The questions: “When will the museum’s second floor be open?” and “When will you be doing something about Dowagiac?”
The answers: “Monday,” and “Monday.”
That evening, the public was invited to take a look at both the renovated second floor and the new exhibit focused on nearly 200 years of Dowagiac history at a reception held at the Railroad Street facility. Dozens of locals attended the event, taking in the sights of the new history display and enjoying hors d’oeuvres provided by The Wood Fire restaurant.
The new exhibit, “Industry, Arts, Education and Leisure: A Dowagiac Story,” shows off some photos and artifacts from throughout Dowagiac’s history, from its founding in 1848 to the modern day. Highlighted are some prominent people, places and institutions that molded Dowagiac into what is today; some of the more popular draws that evening were displays focusing on early Dowagiac immigrants, the history of area schools and Southwestern Michigan College and the infamous Orphan Train.
Arseneau welcomed the guests of the opening ceremony, and delivered a few brief remarks inside the second floor’s currently vacant temporary exhibit space.
“One year ago this floor was a box with cinderblock walls…and it smelled kind of funky,” Arseneau said. “But [builder] Tom Burling and his subcontractors really made this space shine. It looks really well, and they got rid of that smell, too.”
The director pointed out that it took three years of fundraising to accomplish the renovation and construction work needed to make Monday’s opening a reality. The museum received more than 400 donations from several hundred individuals, totaling $75,000. The City of Dowagiac, which manages the museum in cooperation with Southwestern Michigan College, also contributed $50,000 to the project.

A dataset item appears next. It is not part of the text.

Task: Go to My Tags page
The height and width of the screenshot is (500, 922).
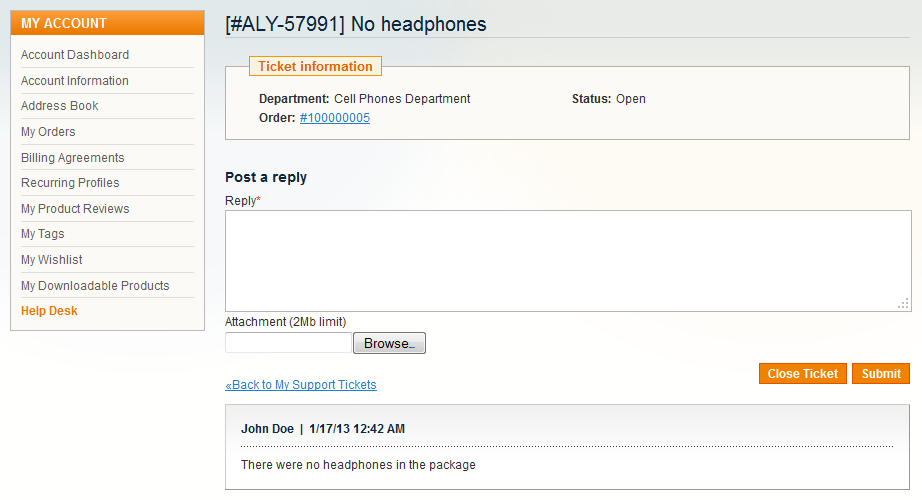Action: pos(42,234)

Donors who contributed $500 or more are featured on a plaque on display in the exhibit — the director highlighted the two highest donors, Wolverine Mutual Insurance and Barbara Wood Cook, during his speech.
Arseneau also praised his lone “coworker” who has assisted him in building the new exhibit these last few months, Chuck Timmons. Timmons, a longtime volunteer with museum, has devoted 30-40 every week since June assisting Arseneau with construction, the director said.
“He’s an amazing guy,” Arseneau said. “It’s like I like to tell everybody — if every organization had a Chuck Timmons, the world would be alright.”